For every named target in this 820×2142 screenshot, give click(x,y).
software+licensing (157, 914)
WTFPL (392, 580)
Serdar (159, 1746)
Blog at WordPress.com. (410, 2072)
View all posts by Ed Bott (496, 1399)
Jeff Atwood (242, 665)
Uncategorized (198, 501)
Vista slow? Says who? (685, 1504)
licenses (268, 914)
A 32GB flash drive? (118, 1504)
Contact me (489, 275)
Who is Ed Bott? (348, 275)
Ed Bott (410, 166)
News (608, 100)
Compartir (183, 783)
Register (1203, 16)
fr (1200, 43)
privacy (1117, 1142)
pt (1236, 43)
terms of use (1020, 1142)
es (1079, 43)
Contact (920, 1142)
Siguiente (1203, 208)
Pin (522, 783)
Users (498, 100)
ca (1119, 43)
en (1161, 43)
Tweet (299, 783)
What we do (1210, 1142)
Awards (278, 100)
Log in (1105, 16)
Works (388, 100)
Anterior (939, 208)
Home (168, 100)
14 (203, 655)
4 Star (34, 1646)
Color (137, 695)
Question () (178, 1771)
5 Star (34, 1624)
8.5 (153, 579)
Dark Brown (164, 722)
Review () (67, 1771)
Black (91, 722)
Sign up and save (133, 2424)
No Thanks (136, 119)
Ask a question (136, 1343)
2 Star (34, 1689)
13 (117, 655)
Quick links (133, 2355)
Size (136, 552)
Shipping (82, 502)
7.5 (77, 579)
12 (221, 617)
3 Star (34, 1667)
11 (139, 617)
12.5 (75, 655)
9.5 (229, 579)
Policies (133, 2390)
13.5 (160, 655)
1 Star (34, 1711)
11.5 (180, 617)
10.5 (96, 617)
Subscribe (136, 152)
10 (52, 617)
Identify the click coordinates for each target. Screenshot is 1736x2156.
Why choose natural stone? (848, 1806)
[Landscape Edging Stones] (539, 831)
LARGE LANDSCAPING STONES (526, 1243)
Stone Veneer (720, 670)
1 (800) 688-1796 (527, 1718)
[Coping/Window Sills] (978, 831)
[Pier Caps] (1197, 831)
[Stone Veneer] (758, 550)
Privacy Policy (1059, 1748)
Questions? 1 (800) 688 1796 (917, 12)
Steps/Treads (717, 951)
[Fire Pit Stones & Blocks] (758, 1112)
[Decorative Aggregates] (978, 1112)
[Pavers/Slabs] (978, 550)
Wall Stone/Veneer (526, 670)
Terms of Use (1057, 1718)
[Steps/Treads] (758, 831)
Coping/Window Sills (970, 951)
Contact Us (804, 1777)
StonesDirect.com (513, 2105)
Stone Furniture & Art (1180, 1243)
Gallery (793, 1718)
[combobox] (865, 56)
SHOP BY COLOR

[Task] Transcribe the lines from the first line of the records through the line that contains "A 32GB flash drive? (118, 1504)", both included, and add nothing else.

[Problem solution]
For every named target in this 820×2142 screenshot, give click(x,y).
software+licensing (157, 914)
WTFPL (392, 580)
Serdar (159, 1746)
Blog at WordPress.com. (410, 2072)
View all posts by Ed Bott (496, 1399)
Jeff Atwood (242, 665)
Uncategorized (198, 501)
Vista slow? Says who? (685, 1504)
licenses (268, 914)
A 32GB flash drive? (118, 1504)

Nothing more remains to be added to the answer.